The first numbers are in from California: Hillary 55%, Obama 32%, and that represents about a 225,000 vote lead. The delegates are chosen by congressional district, and it is going to take a long time to do the math.

Hillary’s lead in Missouri is down to 9,000 votes, from about 60,000. I thought it was nuts to call the race for Hillary. She may win, but there were too many votes out in St. Louis to reach a level of certainty.

All precincts in St. Louis city are in. Obama is down by 6,000 votes. There are still 85 precincts that haven’t reported in St. Louis county. Too close to call.

On the Republican side, McCain, as predicted, has pulled into a slight lead:

McCain 32.8%
Huckabee 32.1%
Romney 28.9%

The raw vote margin for McCain is 4,006 votes.

Hillary 38.9%
Obama 38.2%

Just under 5,000 votes separates them with around 5% of the vote out, most of it in St. Louis County, where Obama leads by 61.3% to 36.7%, or around 37,200 votes.
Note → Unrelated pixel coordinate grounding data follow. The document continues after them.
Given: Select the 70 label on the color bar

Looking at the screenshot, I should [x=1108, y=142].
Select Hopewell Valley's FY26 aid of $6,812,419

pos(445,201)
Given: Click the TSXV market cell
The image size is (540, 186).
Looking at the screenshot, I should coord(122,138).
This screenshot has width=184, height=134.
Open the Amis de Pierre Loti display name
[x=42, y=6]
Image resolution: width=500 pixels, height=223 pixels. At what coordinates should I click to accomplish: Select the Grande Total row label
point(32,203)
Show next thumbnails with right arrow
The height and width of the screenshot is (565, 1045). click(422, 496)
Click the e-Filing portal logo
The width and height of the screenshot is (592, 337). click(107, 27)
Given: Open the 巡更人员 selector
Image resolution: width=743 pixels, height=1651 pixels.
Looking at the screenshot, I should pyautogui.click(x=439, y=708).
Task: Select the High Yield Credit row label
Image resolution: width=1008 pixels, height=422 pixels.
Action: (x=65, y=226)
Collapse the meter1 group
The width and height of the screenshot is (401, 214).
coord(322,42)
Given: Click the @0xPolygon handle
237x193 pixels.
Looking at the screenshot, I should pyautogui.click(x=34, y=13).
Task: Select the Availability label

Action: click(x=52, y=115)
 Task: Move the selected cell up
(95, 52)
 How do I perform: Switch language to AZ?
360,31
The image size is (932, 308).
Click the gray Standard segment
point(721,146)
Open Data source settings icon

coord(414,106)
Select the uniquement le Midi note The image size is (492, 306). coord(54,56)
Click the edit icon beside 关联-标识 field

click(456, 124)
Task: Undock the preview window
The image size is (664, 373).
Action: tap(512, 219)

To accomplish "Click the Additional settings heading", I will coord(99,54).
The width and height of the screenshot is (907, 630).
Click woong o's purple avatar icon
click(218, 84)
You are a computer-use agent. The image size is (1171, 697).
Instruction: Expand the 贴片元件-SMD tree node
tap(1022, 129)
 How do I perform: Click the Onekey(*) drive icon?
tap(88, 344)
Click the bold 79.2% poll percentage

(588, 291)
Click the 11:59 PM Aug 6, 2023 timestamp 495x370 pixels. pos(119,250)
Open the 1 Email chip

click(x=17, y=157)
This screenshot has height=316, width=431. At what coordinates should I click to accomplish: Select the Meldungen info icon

Obama is going to win. I could have told them that. Whoever called Missouri for Clinton was nuts.

Finally, Fox calls Missouri for Obama. He wins by around 5,000 votes. This is a huge win on a night that has to be a little disappointing for Obama. He appeared to have the momentum, but momentum is ethereal, and organization is tangible, and Clinton has the organization. This was the Patriots versus the Giants again, and the Giants had all the momentum, except that this time the Giants couldn’t will themselves to win and the Patriots were too strong.

In California, 8.1% of the vote is in, Hillary leads 55-32, but in LA County, where Obama was hoping to do well, she is beating him 86,000-46,000. You can follow the California returns on http://vote.ss.ca.gov/Returns/pres/dem/59.htm/.

Charlie Cook is saying that all the fundamentals are for Clinton, but sometimes you get an election where the old rules do not apply. Yes, but … I think that the most important thing that happened tonight was that Clinton broke Obama’s momentum. It looks as if she will crush him in California. He’s still alive, he still has a lot of delegates, he still has an incredibly loyal following, but I think the tidal wave dissipated on the rocks of California.

Another one of the big things tonight was turnout. The Democratic turnout was 2 to 1 over the Republicans. The Republicans aren’t motivated. They don’t like their candidates.

I’m watching Charlie Rose now, and they are suggesting that the exit polls were wrong — the whole panel is trashing them. Charlie Cook says that exit polls aren’t for predicting results, they’re for figuring out which constituency voted for whom and why. Cook says that if Hillary was a stock, you would say that she has a narrow trading range, a low ceiling and a high floor. Obama has a much broader range.